(Records supplied)
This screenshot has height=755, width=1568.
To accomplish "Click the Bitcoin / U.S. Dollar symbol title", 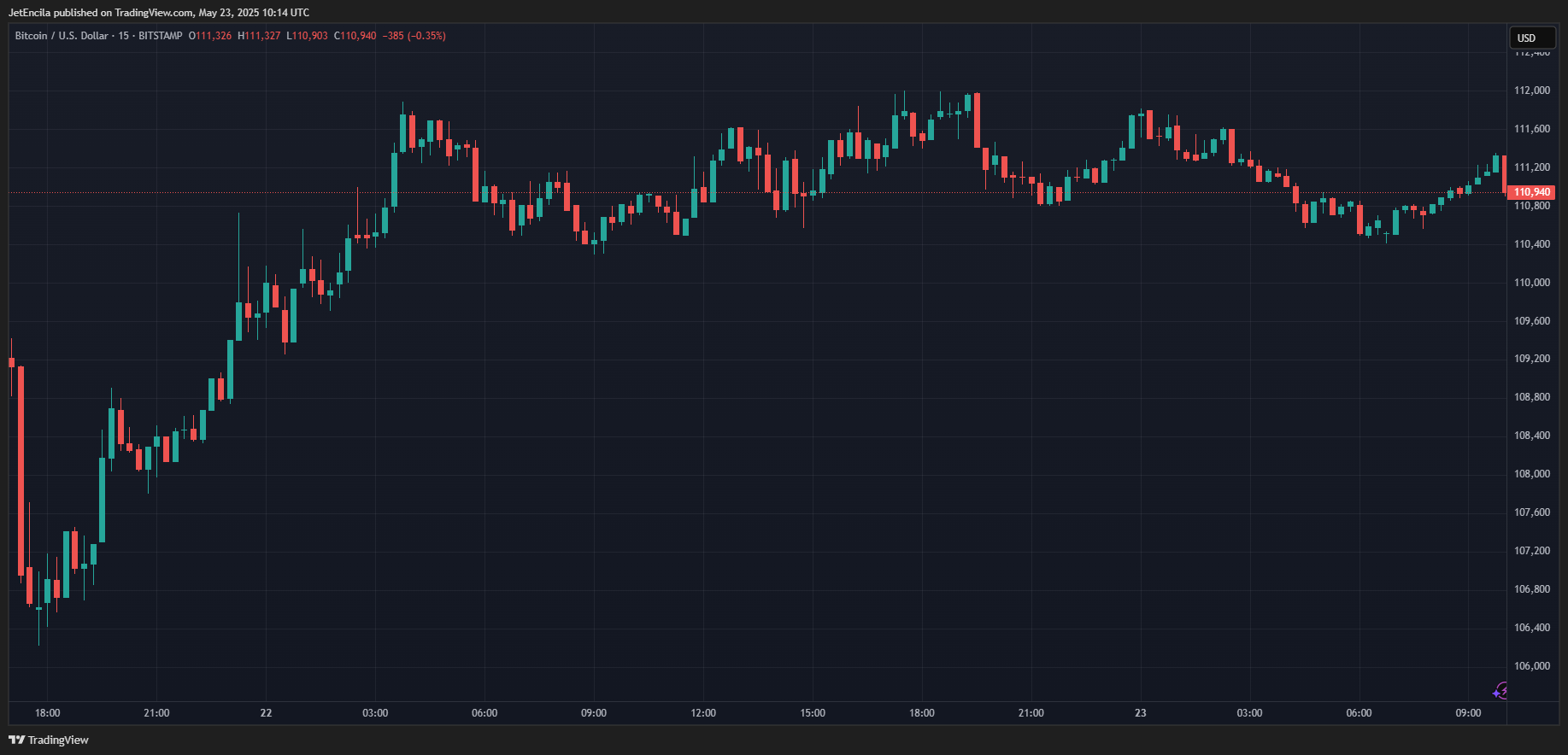I will tap(62, 36).
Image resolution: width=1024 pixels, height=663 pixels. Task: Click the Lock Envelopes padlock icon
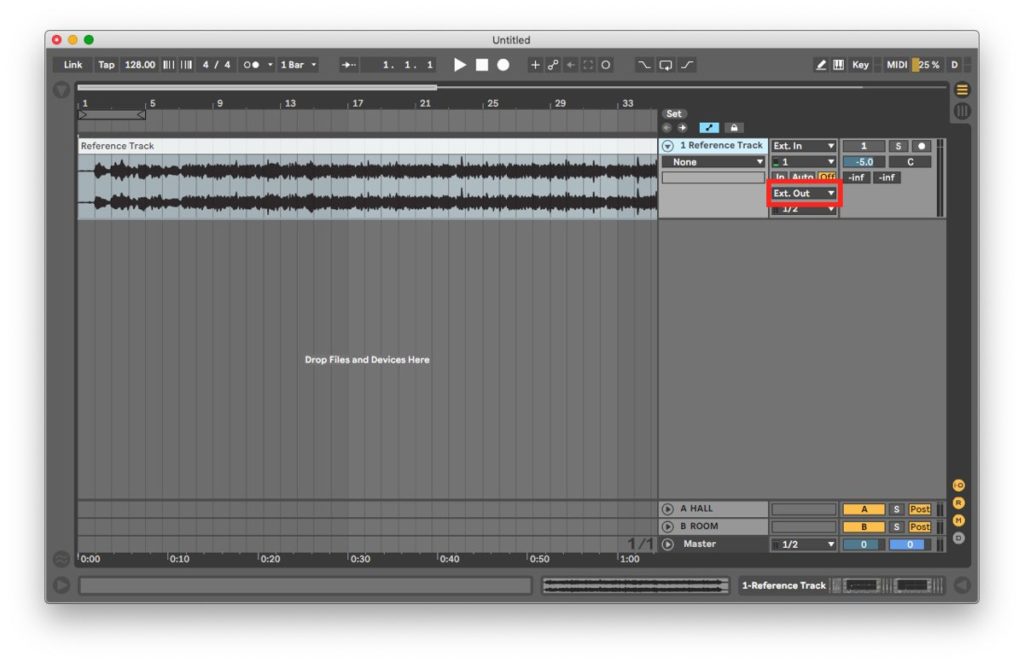point(733,128)
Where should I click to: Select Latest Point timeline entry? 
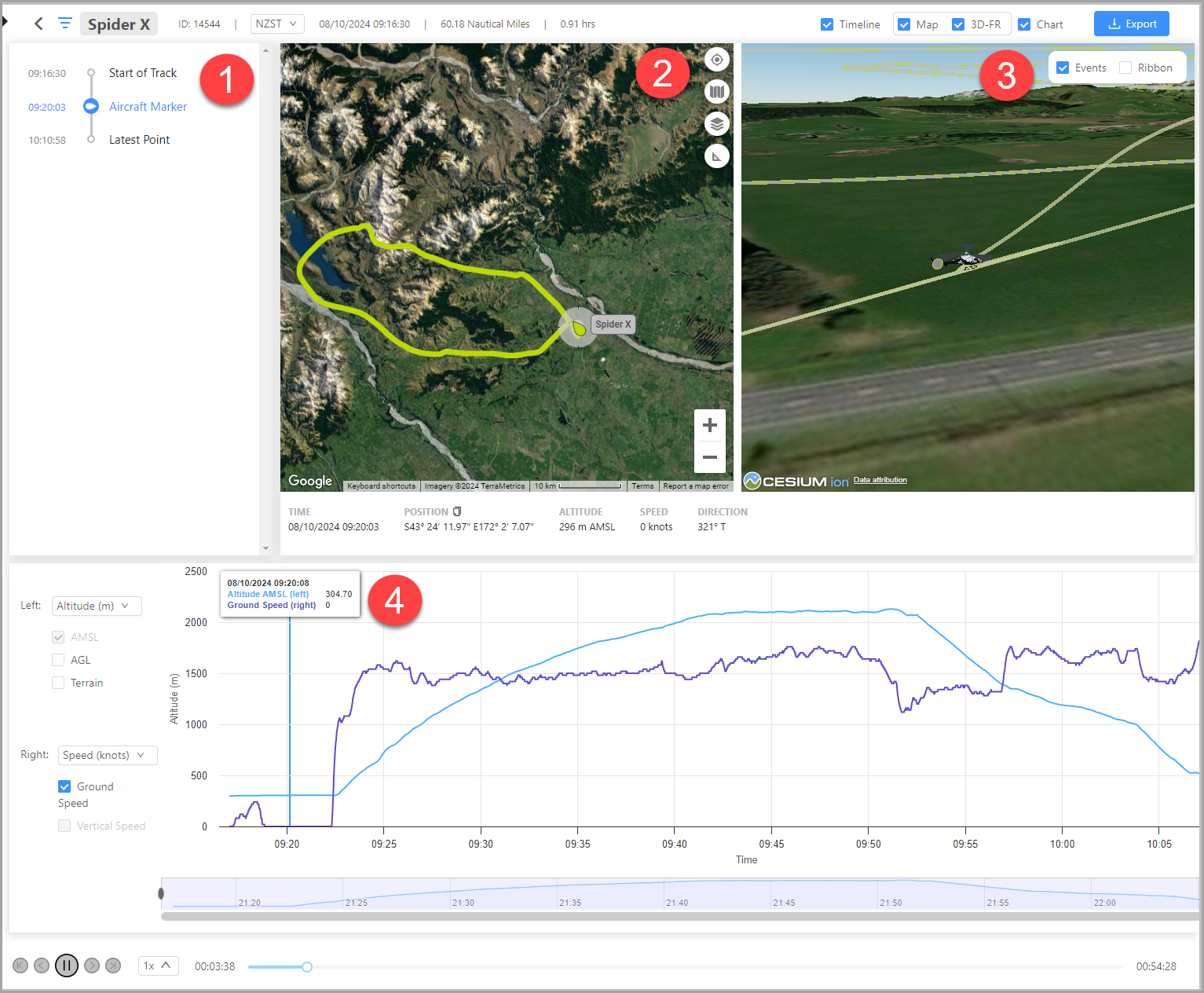[x=139, y=140]
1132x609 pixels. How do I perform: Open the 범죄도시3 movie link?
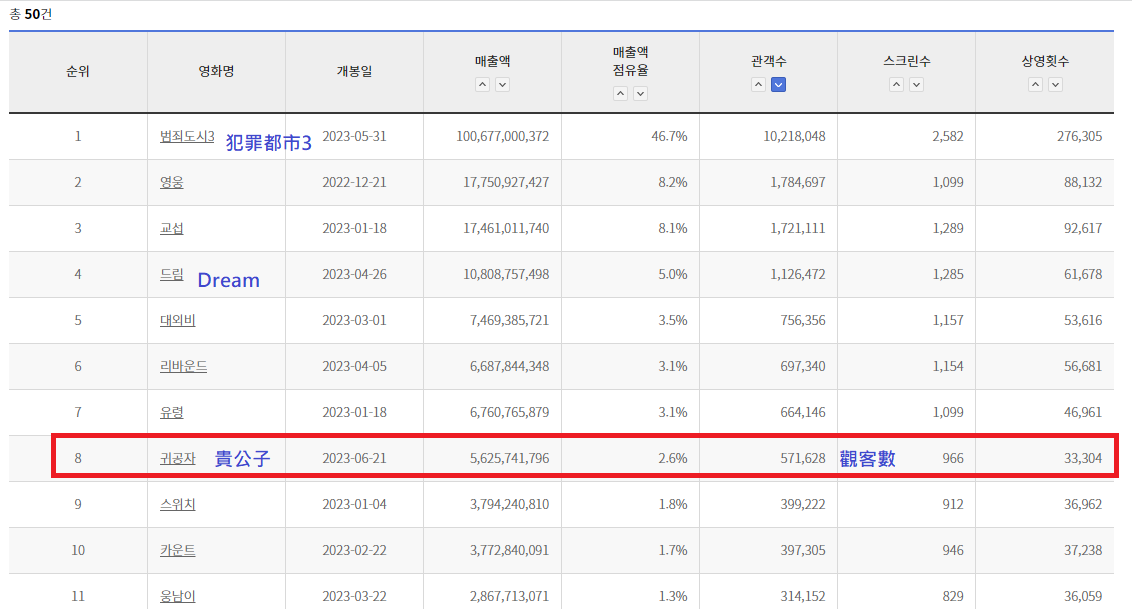tap(187, 136)
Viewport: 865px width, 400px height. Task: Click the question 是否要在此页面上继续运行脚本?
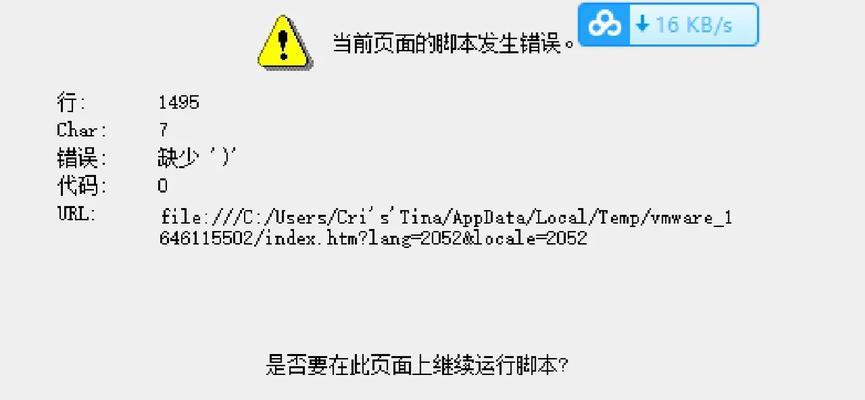(417, 365)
(End Records supplied)
• [Exercise instructions]: Starting where a line contains "Where should I" and finishing at the last line above, set down every line exactly as it reads, with no pictures.

• [Exercise answer]:
Where should I click to: Select Latest Point timeline entry? 
[x=139, y=140]
1132x609 pixels. How do I perform: Open the 범죄도시3 movie link?
tap(187, 136)
Viewport: 865px width, 400px height. Task: Click the question 是否要在此页面上继续运行脚本?
(417, 365)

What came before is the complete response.